What is needed:
Using the records below, quote only the span that opens with the line containing "ご意見など (235, 729)" and closes with the line containing "Oldislander (211, 1324)", exactly and inclusively.

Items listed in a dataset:
___
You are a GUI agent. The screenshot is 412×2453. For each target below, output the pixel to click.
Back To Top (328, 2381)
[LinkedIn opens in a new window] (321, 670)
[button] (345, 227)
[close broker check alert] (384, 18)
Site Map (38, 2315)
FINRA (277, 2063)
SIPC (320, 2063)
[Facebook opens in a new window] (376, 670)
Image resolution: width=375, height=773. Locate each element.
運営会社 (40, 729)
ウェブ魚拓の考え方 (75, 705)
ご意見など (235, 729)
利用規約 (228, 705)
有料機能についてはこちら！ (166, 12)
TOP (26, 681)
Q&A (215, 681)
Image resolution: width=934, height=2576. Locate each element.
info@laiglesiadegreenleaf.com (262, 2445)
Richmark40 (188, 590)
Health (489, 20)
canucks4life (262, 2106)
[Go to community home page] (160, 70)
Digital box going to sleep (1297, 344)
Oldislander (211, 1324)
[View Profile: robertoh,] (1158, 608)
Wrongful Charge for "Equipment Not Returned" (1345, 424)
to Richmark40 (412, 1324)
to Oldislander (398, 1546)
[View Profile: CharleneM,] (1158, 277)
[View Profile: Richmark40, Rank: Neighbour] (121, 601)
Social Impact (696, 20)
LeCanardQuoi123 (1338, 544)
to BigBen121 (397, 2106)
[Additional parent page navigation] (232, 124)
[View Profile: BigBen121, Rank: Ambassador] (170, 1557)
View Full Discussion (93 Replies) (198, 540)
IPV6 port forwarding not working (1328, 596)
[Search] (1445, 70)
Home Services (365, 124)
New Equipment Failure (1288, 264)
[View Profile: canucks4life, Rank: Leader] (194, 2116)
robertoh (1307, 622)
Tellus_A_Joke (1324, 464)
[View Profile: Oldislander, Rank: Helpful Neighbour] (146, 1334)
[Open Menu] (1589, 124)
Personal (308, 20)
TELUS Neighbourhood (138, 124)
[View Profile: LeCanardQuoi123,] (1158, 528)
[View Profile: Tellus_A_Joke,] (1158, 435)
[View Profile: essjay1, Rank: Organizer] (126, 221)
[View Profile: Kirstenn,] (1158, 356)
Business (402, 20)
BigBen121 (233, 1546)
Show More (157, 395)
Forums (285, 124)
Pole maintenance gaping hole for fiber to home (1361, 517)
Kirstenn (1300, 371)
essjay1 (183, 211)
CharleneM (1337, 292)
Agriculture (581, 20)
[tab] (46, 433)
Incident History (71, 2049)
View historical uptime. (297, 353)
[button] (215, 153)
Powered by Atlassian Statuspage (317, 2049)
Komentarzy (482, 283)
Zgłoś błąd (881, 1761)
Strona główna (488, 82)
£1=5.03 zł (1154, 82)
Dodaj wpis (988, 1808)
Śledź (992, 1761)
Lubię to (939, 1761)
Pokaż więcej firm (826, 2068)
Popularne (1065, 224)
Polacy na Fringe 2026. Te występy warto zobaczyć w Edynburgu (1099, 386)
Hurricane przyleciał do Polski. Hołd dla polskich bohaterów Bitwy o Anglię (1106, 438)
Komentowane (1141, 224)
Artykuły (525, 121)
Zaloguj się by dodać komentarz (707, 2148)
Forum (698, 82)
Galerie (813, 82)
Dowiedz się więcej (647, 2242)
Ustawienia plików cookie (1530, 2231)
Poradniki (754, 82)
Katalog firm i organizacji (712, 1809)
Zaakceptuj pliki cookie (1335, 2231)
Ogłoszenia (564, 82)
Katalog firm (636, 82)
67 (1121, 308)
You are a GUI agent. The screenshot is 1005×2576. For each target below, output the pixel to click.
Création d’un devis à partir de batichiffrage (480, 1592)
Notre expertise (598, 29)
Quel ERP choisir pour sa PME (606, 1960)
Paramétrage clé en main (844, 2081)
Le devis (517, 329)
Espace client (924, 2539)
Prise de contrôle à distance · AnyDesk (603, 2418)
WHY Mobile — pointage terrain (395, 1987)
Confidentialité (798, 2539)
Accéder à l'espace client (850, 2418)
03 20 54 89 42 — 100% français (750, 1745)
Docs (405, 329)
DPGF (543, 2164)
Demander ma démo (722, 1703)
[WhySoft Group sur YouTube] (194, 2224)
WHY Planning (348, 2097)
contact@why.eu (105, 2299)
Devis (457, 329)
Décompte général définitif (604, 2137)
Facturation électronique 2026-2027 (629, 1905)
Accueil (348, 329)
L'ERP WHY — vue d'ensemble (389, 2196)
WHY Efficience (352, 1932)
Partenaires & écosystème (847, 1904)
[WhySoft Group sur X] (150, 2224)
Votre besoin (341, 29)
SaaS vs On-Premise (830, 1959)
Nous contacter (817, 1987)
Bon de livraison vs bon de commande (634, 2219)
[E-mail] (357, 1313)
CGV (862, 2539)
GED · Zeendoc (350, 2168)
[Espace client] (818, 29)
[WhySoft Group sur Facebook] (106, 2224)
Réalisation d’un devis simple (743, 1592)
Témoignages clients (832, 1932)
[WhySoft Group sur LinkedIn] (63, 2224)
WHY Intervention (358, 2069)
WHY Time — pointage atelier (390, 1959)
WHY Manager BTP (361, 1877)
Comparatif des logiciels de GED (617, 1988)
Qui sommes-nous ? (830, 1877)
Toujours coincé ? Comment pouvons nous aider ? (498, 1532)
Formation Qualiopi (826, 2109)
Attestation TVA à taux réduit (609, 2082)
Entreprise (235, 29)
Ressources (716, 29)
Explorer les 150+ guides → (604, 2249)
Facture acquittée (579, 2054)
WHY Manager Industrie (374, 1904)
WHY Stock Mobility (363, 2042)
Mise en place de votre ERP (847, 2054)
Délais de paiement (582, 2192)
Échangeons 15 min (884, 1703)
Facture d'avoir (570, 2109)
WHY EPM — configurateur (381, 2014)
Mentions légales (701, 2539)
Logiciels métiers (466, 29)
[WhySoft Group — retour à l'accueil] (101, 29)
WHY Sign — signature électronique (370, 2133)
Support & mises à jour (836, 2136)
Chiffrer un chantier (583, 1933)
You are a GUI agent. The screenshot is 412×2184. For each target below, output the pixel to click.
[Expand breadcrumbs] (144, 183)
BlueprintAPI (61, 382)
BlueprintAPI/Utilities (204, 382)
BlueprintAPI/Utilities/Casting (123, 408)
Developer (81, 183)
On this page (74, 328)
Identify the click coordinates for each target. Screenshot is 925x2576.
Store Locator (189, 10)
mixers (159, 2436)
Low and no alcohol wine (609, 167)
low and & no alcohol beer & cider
___
Output for this task:
ご意見など (235, 729)
利用規約 (228, 705)
有料機能についてはこちら！ (166, 12)
TOP (26, 681)
Q&A (215, 681)
Image resolution: width=934, height=2576. Locate each element.
info@laiglesiadegreenleaf.com (262, 2445)
Richmark40 (188, 590)
Health (489, 20)
canucks4life (262, 2106)
[Go to community home page] (160, 70)
Digital box going to sleep (1297, 344)
Oldislander (211, 1324)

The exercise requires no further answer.